Prabowo menyatakan hal itu sewaktu deklarasi dukungan dari Komunitas Kristiani Interdenominasi Gereja untuk pasangan calon gubernur dan calon wakil gubernur DKI Jakarta nomor pemilihan tiga, Anies Baswedan dan Sandiaga Uno, di Gedung Serba Guna, Senayan, Jakarta Pusat, Selasa (11/4/2017).

Baca juga: Terungkap! Karena Hal Ini Anies ‘Pede’ Bisa Menangkan Putaran Kedua

Dalam perhelatan itu, Prabowo menyampaikan bahwa dirinya merupakan mantan prajurit TNI. Selama aktif, Prabowo mengklaim sudah sering memimpin operasi tempur yang melibatkan para prajurit dari berbagai latar belakang suku dan agama yang berbeda.

Ia lantas menghaturkan terima kasih atas dukungan yang diberikan Komunitas Kristiani Interdenominasi Gereja.
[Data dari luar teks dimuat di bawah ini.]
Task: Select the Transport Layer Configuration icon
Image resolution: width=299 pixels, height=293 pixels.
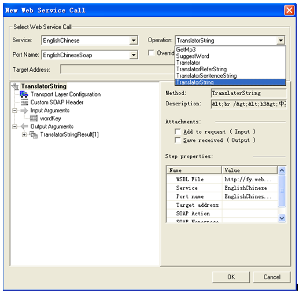Action: 24,94
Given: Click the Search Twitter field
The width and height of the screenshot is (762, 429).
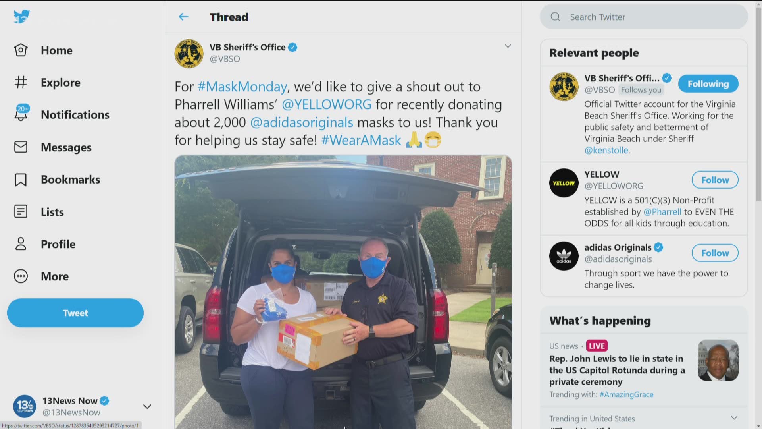Looking at the screenshot, I should [644, 17].
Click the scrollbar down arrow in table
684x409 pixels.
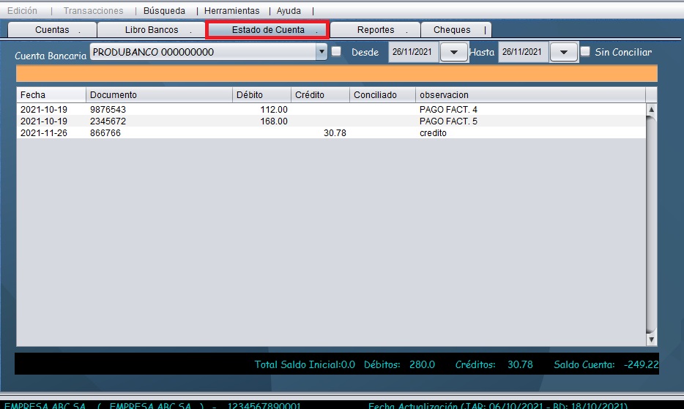point(652,339)
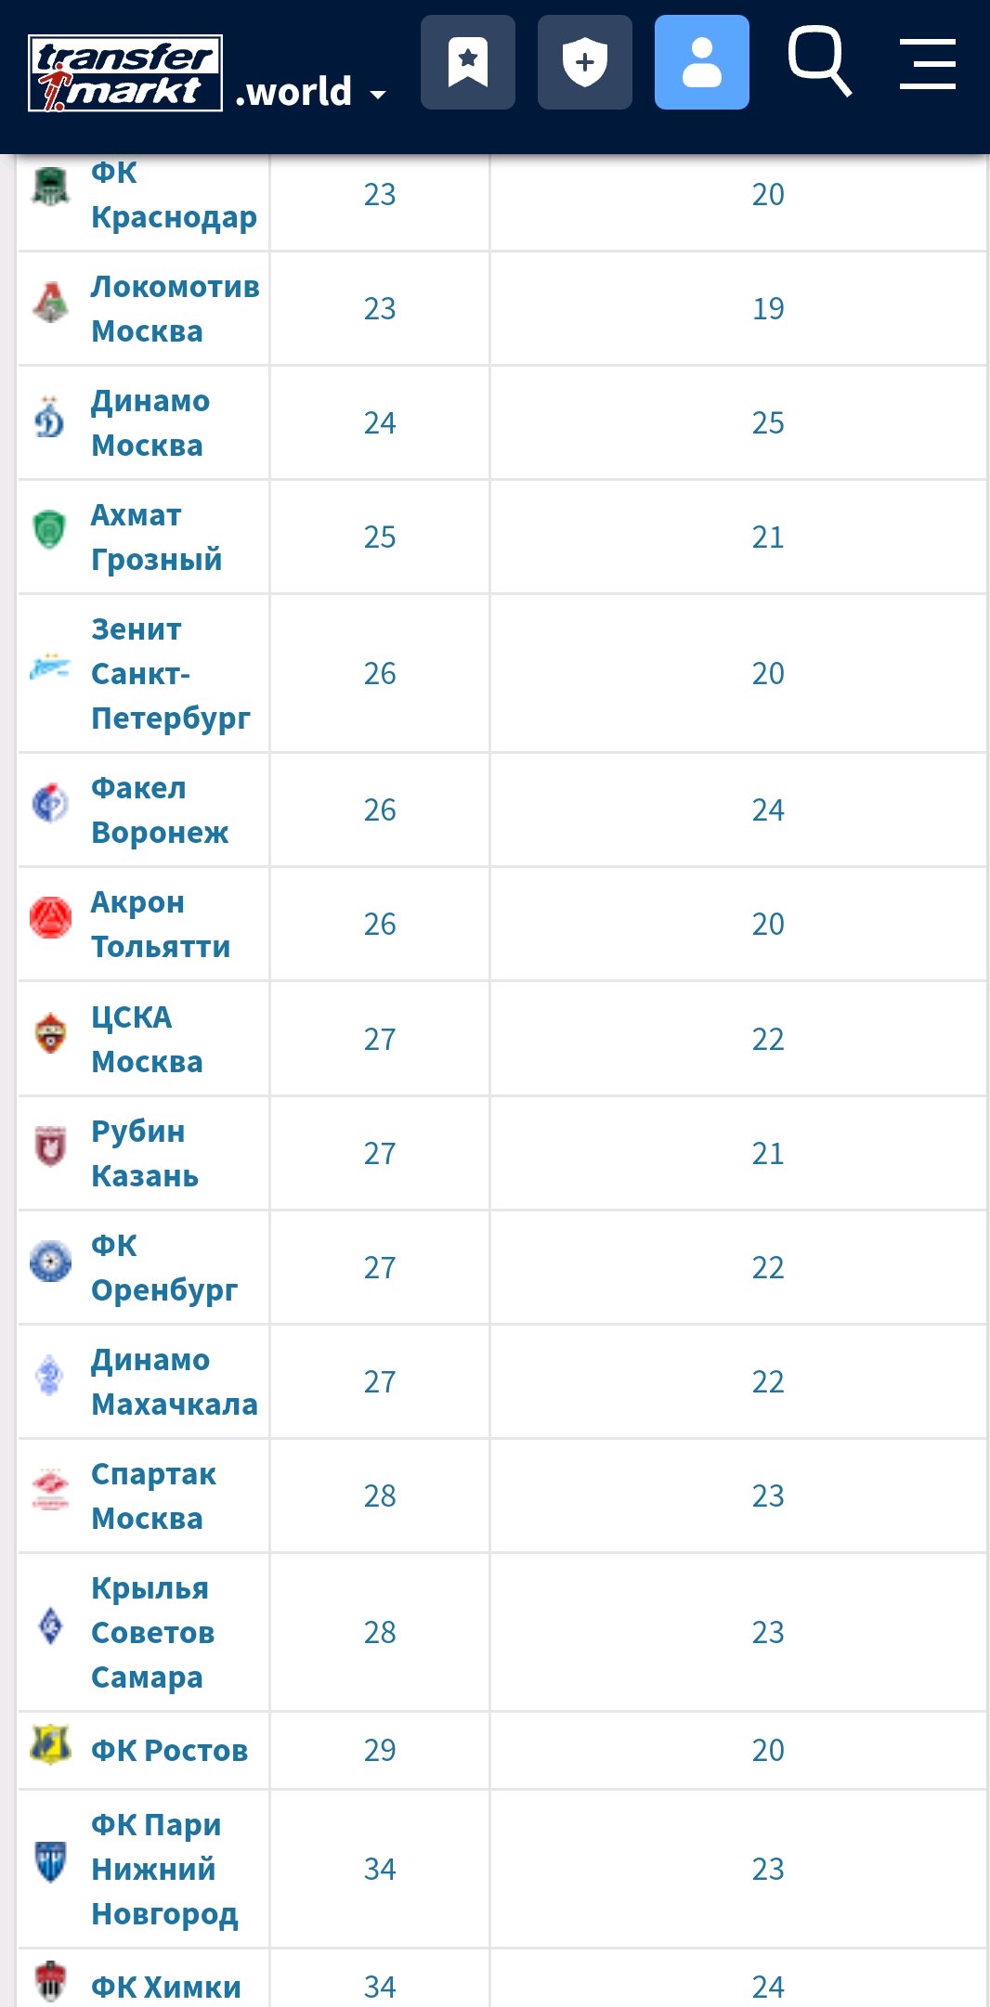Image resolution: width=990 pixels, height=2007 pixels.
Task: Open Крылья Советов Самара team page
Action: (153, 1633)
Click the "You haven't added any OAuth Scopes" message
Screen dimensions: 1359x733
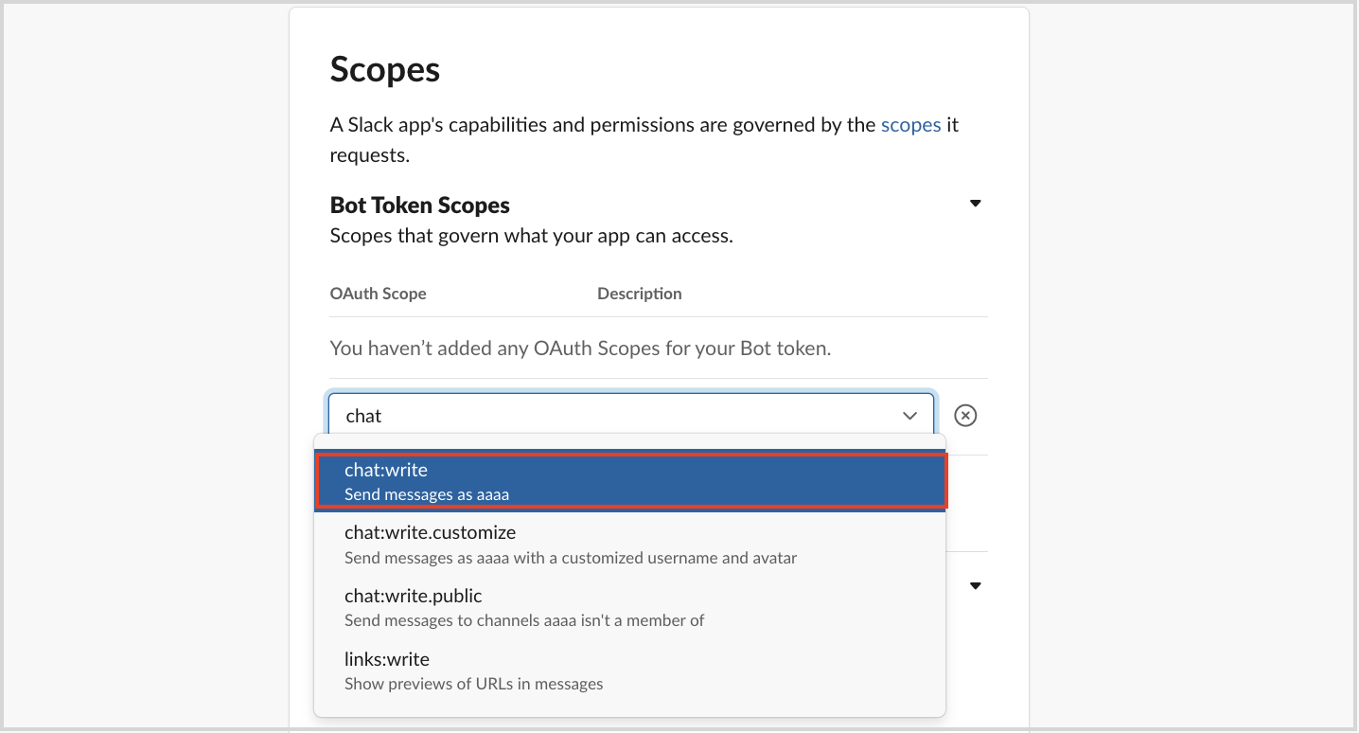click(x=580, y=349)
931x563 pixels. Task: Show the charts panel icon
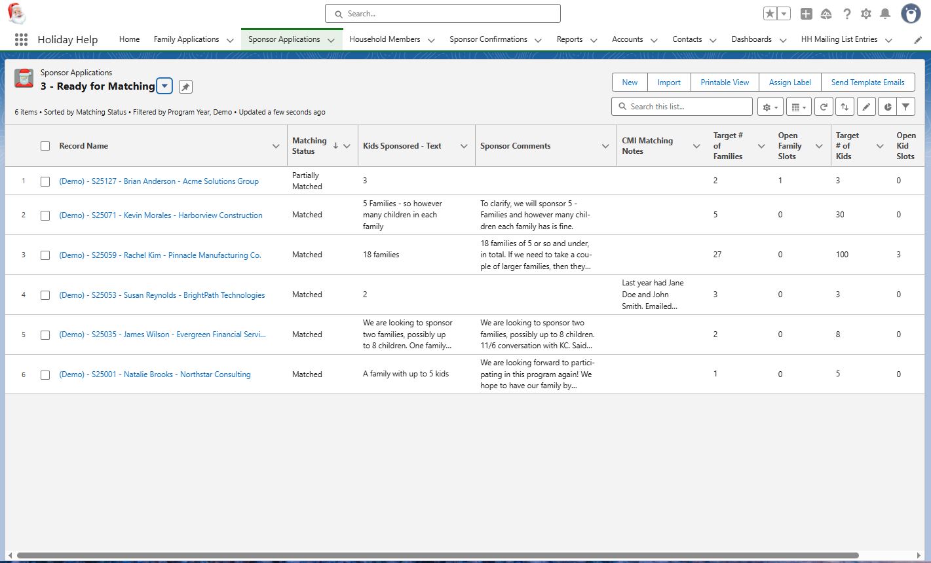click(x=887, y=107)
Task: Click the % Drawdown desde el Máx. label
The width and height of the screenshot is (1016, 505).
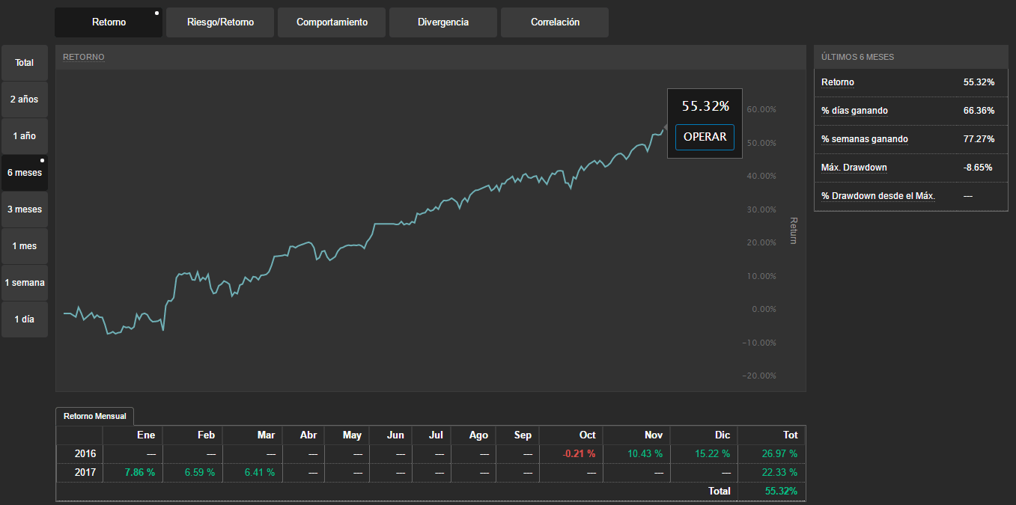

Harapannya, dengan adanya deklarasi dukungan itu, fitnah simpang siur yang kini diarahkan ke pihaknya dapat dipatahkan.

“Bahwa calon yang diusung kami tidak Pancasila, yang sektarian, dan yang akan menindas kelompok minoritas, itu fitnah yang kejam dan sangat menyedihkan. Tetapi kita harus sadar hidup itu separuh perjuangan antara yang benar dan yang tidak,” tukas Prabowo.

Baca juga: Prabowo: Saya Pimpin Rakyat untuk Turunkan Kalian

Seperti diketahui, mendekati Pilkada DKI Jakarta 2017 putaran kedua, telah banyak beredar fitnah dan bahkan kampanye hitam yang mengganggu kubu Anies-Sandi.

Salah satunya terkait sektarianisme yang merupakan bigotri, diskriminasi atau kebencian yang muncul akibat perbedaan di antara suatu kelompok, seperti perbedaan denominasi agama atau fraksi politik. Dalam agama Islam, contohnya, konflik antara Sunni dan Syiah merupakan contoh konflik sektarian, demikian dikutip dari Wikipedia.